Jansen EC, Dunietz GL, Dababneh A, Peterson KE, Chervin RD, Baek J, O'Brien L, Song PXK, Cantoral A, Hu H, Téllez-Rojo MM (2019) J Clin Sleep Med. 2019 Oct;15(10): 1443-1449. doi: 10.5664/jcsm.7972.
Lead exposure has been linked to adverse cognitive outcomes among children, and sleep disturbances could potentially mediate these relationships. As a first step, whether childhood lead levels are linked to sleep disturbances must be ascertained. Prior studies of lead and sleep are scarce and rely on parent-reported sleep data.

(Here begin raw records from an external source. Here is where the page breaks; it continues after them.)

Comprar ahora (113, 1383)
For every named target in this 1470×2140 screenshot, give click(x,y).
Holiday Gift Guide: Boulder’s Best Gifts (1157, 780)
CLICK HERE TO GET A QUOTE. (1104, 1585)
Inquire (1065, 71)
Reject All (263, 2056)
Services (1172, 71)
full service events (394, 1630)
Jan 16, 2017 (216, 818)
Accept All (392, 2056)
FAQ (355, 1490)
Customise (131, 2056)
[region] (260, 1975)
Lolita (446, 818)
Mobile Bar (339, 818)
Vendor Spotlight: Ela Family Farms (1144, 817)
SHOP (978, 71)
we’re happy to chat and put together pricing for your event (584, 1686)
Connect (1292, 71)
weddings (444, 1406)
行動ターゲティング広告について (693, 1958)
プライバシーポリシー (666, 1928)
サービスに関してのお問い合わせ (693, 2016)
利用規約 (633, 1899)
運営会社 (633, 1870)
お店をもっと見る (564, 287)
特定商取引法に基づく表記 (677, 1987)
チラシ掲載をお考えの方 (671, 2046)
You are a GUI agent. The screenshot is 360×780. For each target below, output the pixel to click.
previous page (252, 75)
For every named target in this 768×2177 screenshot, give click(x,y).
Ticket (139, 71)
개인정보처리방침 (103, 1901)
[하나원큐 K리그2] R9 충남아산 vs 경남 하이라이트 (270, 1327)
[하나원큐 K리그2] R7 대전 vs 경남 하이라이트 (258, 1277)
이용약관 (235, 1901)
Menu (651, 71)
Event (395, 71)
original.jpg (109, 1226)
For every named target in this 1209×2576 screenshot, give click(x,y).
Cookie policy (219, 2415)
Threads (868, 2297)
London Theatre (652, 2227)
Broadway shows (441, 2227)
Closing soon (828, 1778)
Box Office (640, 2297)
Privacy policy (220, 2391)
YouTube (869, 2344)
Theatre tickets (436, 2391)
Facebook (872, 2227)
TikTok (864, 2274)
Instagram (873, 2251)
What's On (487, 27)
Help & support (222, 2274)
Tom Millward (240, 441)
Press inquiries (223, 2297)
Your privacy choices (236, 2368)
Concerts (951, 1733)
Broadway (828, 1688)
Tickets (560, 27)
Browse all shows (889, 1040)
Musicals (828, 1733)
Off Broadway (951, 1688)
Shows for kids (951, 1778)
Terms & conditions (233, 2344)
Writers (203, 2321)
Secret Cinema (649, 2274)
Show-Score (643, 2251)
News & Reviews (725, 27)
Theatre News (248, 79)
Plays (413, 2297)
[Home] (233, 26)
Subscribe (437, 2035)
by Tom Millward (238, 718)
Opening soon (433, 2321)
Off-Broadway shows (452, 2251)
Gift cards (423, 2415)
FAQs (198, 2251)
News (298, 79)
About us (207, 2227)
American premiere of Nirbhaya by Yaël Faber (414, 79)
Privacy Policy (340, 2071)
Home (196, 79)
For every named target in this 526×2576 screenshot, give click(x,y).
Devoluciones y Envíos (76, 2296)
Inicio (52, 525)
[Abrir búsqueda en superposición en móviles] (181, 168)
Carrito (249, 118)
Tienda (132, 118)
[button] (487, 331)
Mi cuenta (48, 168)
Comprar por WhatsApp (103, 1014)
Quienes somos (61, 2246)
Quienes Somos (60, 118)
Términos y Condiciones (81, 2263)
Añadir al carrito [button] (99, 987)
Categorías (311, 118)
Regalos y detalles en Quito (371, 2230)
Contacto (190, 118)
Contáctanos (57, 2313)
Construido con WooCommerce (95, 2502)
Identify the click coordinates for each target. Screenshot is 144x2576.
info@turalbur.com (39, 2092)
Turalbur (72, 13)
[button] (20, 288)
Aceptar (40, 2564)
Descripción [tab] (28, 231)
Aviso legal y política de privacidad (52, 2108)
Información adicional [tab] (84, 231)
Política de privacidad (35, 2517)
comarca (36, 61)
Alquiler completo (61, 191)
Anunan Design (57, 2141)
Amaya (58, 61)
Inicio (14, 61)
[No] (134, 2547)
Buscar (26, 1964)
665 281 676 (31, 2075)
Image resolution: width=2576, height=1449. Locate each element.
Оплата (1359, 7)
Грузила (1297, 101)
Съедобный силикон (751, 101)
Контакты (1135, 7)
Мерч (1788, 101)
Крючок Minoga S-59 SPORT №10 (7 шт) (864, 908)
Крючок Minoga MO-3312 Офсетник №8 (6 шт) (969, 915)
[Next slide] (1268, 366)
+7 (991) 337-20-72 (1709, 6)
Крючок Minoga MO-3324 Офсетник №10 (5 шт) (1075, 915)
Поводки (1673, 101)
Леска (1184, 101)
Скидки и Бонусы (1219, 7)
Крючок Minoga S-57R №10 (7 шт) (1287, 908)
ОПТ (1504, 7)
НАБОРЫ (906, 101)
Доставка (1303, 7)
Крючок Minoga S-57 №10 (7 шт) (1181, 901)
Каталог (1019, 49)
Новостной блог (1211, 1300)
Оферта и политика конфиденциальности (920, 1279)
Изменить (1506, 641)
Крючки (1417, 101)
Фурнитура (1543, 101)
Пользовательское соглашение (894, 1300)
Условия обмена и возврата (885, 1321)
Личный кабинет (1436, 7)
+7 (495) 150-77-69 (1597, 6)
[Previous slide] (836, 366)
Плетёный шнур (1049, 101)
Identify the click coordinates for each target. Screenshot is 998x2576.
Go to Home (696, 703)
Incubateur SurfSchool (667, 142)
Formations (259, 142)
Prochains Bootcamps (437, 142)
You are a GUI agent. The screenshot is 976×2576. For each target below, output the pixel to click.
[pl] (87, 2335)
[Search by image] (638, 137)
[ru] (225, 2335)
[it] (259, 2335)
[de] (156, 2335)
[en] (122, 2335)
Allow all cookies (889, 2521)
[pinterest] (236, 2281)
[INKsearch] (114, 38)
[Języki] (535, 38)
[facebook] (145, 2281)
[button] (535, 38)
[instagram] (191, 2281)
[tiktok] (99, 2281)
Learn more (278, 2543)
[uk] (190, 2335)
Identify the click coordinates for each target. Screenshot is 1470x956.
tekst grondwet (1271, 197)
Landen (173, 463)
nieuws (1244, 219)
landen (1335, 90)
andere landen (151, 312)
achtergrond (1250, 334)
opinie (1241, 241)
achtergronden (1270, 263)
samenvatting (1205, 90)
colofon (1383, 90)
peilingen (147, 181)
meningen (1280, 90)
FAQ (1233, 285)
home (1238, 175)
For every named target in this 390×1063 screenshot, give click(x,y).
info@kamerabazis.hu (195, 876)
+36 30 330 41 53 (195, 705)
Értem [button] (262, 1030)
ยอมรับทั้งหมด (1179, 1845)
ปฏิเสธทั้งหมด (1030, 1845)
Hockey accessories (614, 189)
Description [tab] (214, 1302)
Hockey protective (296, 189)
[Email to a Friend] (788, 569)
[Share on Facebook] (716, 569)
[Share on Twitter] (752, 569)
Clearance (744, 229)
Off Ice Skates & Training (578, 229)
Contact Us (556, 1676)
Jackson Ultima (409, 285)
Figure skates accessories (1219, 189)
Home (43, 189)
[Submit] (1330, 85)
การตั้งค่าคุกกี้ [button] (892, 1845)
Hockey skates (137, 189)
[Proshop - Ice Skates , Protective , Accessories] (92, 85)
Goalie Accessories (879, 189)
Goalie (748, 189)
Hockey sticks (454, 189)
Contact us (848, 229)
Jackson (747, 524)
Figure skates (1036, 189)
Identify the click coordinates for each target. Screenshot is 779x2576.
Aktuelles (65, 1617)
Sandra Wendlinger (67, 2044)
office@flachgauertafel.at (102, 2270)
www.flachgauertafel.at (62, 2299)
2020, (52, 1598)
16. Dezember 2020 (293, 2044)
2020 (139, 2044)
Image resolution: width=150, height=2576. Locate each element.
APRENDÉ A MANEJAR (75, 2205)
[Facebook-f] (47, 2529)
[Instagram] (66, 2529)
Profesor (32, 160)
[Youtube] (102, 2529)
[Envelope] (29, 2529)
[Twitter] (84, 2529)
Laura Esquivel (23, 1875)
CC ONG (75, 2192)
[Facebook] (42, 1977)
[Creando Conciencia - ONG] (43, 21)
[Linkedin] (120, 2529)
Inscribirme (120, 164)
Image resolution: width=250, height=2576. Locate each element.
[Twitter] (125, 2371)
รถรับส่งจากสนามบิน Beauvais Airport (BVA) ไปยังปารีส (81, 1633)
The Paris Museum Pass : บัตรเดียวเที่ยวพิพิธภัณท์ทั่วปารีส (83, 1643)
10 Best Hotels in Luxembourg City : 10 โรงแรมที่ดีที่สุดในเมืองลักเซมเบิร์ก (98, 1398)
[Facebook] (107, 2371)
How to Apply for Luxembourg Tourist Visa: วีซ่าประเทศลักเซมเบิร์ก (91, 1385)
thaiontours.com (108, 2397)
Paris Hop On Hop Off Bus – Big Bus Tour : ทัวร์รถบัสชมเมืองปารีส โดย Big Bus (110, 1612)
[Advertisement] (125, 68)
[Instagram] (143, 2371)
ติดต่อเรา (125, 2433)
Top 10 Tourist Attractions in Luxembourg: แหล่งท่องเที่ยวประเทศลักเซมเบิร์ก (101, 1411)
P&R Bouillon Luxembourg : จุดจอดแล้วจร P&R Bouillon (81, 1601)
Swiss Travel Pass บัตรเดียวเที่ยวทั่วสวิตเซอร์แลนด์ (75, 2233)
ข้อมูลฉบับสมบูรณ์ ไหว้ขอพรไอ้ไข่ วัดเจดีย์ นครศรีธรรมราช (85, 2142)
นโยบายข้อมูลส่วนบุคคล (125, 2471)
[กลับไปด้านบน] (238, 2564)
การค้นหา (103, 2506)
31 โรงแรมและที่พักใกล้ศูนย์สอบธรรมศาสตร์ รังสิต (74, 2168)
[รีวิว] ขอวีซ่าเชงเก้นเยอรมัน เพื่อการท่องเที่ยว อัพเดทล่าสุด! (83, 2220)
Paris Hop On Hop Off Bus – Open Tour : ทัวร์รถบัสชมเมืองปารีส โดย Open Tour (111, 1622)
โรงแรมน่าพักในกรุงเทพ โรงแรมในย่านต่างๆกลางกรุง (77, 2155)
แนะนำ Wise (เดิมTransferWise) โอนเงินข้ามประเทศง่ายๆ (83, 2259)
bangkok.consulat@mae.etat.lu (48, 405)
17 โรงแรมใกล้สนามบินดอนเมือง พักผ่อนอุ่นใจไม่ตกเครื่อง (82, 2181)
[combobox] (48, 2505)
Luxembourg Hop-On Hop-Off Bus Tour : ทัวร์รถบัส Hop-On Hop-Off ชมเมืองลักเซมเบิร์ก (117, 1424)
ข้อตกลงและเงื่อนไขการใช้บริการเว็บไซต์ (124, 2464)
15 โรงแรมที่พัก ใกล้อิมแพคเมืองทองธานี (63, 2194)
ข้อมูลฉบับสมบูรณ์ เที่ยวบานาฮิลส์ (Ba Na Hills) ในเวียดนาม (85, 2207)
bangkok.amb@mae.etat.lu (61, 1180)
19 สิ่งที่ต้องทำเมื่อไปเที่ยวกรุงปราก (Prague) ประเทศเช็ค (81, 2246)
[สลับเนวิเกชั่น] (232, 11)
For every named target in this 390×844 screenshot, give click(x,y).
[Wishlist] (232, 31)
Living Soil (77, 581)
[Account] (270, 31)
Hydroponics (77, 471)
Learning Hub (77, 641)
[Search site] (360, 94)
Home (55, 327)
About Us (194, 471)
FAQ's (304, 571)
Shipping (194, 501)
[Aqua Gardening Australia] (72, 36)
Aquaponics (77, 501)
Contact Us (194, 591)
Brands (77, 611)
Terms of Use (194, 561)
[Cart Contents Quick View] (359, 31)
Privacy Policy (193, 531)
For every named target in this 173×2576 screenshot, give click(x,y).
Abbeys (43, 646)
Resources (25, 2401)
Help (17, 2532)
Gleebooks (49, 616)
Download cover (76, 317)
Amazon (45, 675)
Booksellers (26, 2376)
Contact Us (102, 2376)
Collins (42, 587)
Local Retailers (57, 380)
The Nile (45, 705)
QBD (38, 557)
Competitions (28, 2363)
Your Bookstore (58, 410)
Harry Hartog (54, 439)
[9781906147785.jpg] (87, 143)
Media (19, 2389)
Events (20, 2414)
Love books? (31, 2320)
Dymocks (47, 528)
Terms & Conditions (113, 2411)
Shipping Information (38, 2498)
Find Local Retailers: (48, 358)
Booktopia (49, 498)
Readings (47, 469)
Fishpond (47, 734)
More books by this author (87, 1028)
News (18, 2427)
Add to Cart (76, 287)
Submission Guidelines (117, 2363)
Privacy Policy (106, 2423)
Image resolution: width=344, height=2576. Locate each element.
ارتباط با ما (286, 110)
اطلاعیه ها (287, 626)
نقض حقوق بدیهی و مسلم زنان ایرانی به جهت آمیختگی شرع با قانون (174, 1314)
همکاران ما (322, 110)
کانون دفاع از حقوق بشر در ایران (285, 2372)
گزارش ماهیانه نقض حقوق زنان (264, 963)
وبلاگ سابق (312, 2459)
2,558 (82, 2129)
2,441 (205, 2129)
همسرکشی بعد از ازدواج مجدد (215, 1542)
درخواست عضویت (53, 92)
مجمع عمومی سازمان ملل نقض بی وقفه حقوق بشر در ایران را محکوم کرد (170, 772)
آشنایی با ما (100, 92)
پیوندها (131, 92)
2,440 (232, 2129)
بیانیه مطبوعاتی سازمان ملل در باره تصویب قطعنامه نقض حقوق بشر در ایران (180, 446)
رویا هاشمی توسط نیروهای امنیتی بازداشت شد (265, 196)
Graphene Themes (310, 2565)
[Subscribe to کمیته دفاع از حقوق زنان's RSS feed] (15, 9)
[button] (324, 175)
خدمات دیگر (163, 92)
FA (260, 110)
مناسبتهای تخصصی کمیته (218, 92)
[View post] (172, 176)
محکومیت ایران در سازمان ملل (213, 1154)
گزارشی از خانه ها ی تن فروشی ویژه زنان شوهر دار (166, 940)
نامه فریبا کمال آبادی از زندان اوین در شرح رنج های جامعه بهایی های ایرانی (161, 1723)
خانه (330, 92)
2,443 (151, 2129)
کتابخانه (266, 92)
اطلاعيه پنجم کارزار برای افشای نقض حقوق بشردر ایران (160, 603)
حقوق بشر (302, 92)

The study population included 395 participants from the Early Life Exposure in Mexico to Environmental Toxicants project, a group of sequentially enrolled birth cohorts from Mexico City. Blood lead levels measured from ages 1 to 4 years were used to calculate a cumulative measure of early childhood lead levels. Average sleep duration, sleep fragmentation, and movement index were assessed once between the ages of 9 and 18 years with wrist actigraphs worn for a continuous 7-day interval. Linear regression models were fit with average sleep duration, fragmentation, or movement as the outcome and cumulative lead levels divided into quartiles as the exposure, adjusted for age, sex, and maternal education.
Mean (standard deviation) age at follow-up was 13.8 (1.9) years, and 48% of participants were boys. Median (interquartile range) cumulative childhood lead level was 13.7 (10.8, 18.0) μg/dL. Patients in the highest quartile of the cumulative childhood lead group had on average 23 minutes less sleep than those in the first quartile in adolescence (95% confidence interval [7, 39]; P, trend = .02). Higher cumulative lead level was associated with higher sleep fragmentation in younger adolescents (younger than 14 years) only (P, interaction = .02).
Shorter sleep duration may represent an as-yet unrecognized adverse consequence of lead exposure in youth.